Report how many lines of the entries below contain the word "Click". Give only the number.

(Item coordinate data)
++++++++++

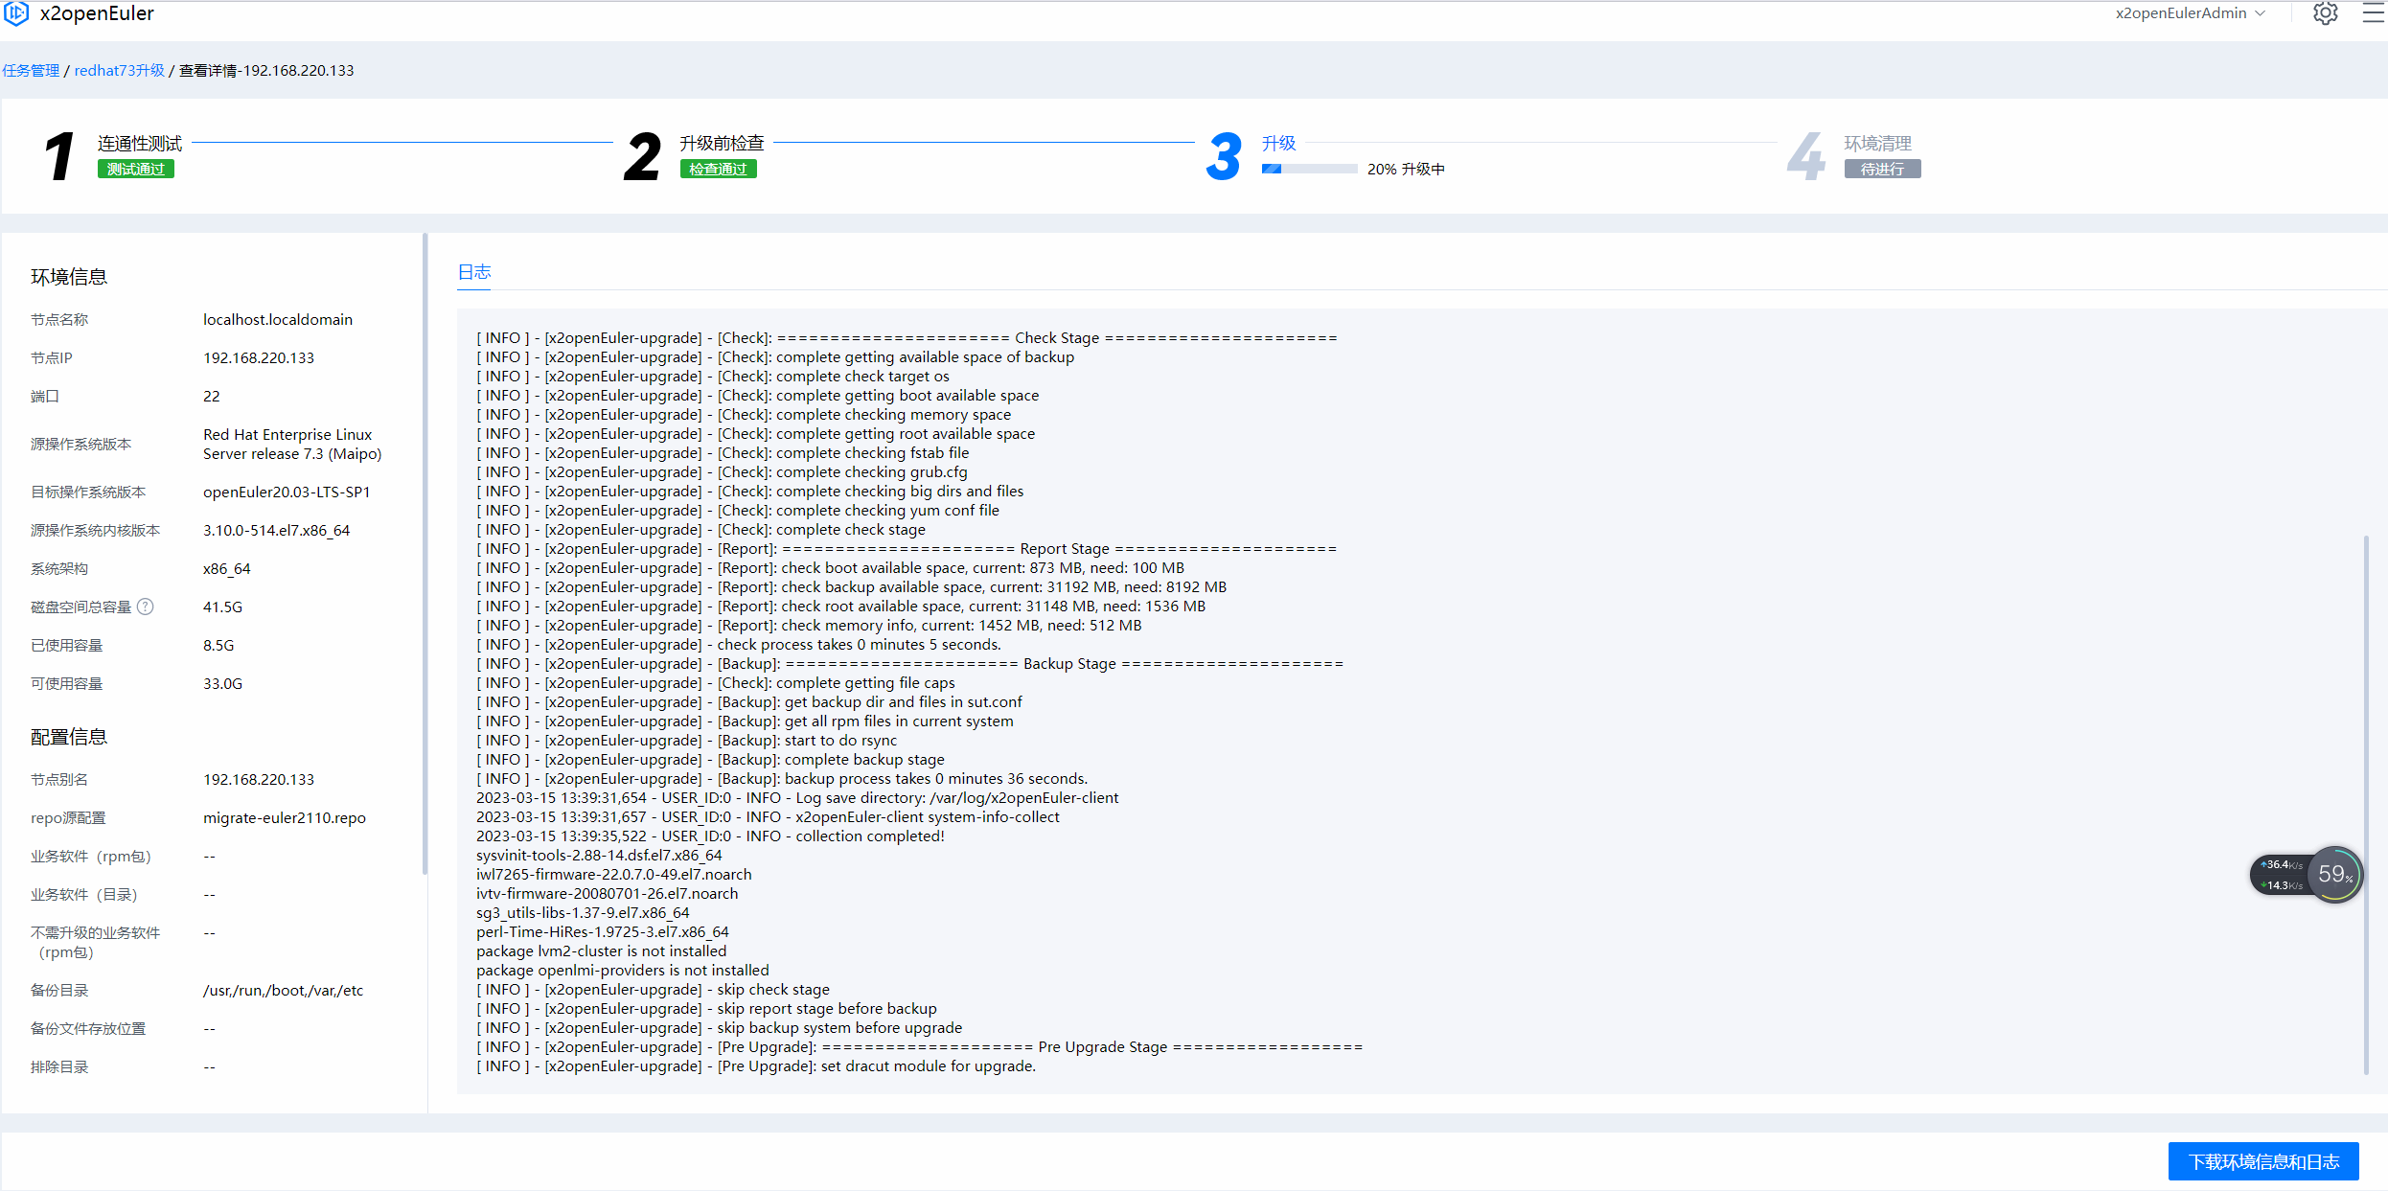Image resolution: width=2388 pixels, height=1191 pixels.
Task: Click the 检查通过 badge under 升级前检查
Action: (x=718, y=169)
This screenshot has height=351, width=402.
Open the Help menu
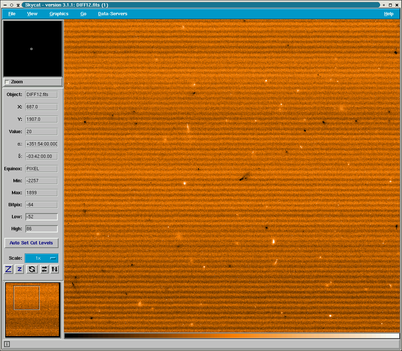point(389,14)
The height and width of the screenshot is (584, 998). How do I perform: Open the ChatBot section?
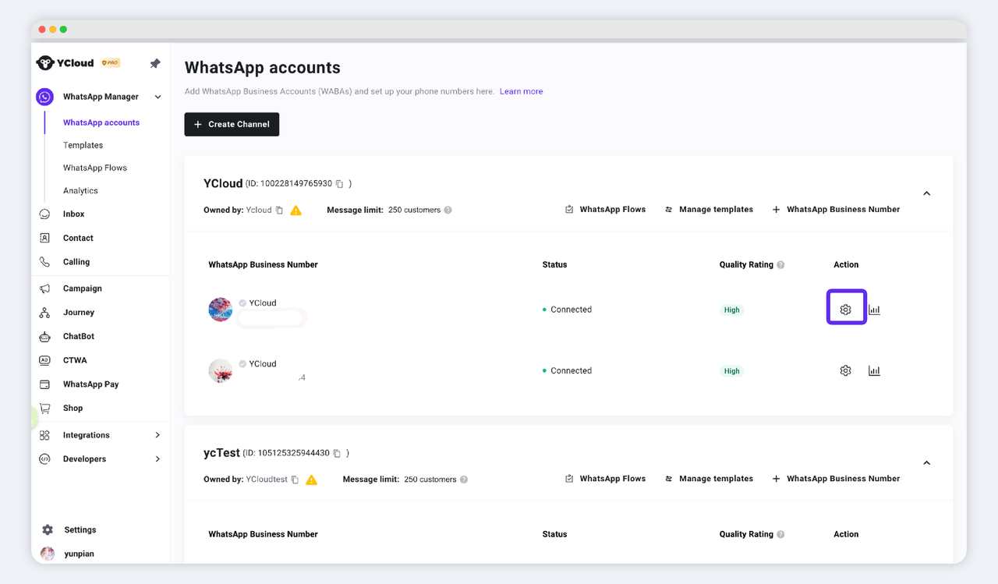(78, 336)
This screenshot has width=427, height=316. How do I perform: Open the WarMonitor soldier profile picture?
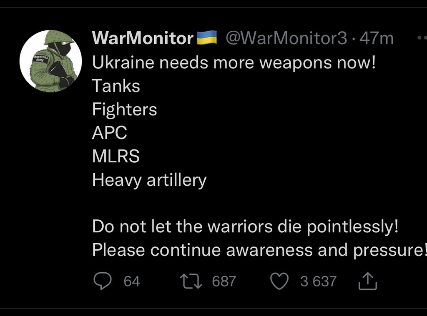[50, 61]
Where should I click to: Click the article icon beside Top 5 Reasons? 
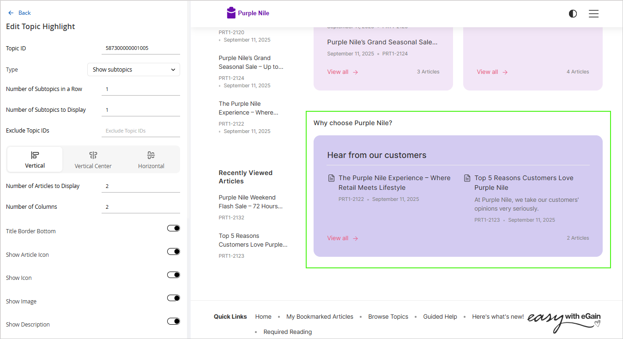pos(467,178)
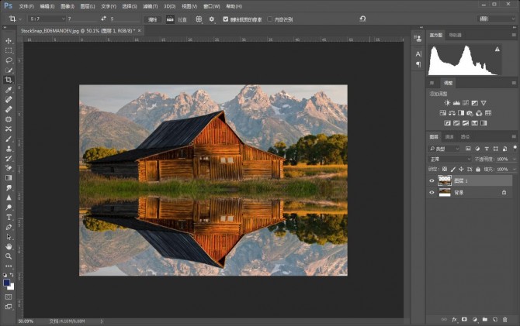Toggle the 内容识别 checkbox
Viewport: 520px width, 326px height.
pos(269,19)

++++++++++

THE RESULT: 2